Both sexes take part in nest-building. The nest is well-concealed and built close to the ground in such places as grass tussocks, gorse bushes, osier beds, reed beds, tangled hedgerows, scrub and among coarse heather plants on moorland. It varies in size and shape but is constructed of grasses, sedges and mosses and often lined with fine grasses. A clutch of four to six eggs is laid. These are creamy white speckled with fine reddish spots, usually randomly distributed but sometimes merged into blotches or zones. The eggs measure 18 by 14 mm and weigh about 1.7 g. Both parents are involved in incubating the eggs which takes about fourteen days. The chicks are altricial and are fed on insects. They fledge in twelve to thirteen days and there are usually two broods in the season. Young birds become mature at a year old and the highest recorded age for this species is five years.

===Food and feeding===
The common grasshopper warbler is insectivorous, feeding on a wide range of invertebrates. Its diet includes flies, moths, beetles, aphids, dragonflies and mayflies and their larvae. Spiders and woodlice are also eaten and the chicks are fed on aphids, green caterpillars, woodlice and flies.

==Status==
The common grasshopper warbler is assessed by the IUCN in their Red List of Threatened Species as being of Least Concern. This is because it has a large total population and an extensive range. The population in Europe is estimated to be between 840,000 and 2.2 million breeding pairs with a total of 2.5 to 6.6 million individuals.
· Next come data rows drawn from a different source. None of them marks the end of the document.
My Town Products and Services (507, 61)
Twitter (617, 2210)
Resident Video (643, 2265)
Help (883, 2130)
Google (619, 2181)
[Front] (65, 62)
As Europe amounts to about two thirds of its total range, the world population is estimated to be in the region of 3.4 to 13.2 million individuals. The total number of birds may be on the decline because of habitat loss, but not to an extent that would warrant listing the bird under a higher risk category. In a study examining the possible effects of global warming on the range of various species of bird, it was estimated that the breeding range of the common grasshopper warbler would be displaced several hundred miles northwards and would cover the British Isles and the whole of Scandinavia but that it would cease to breed in much of its present range in mainland Europe.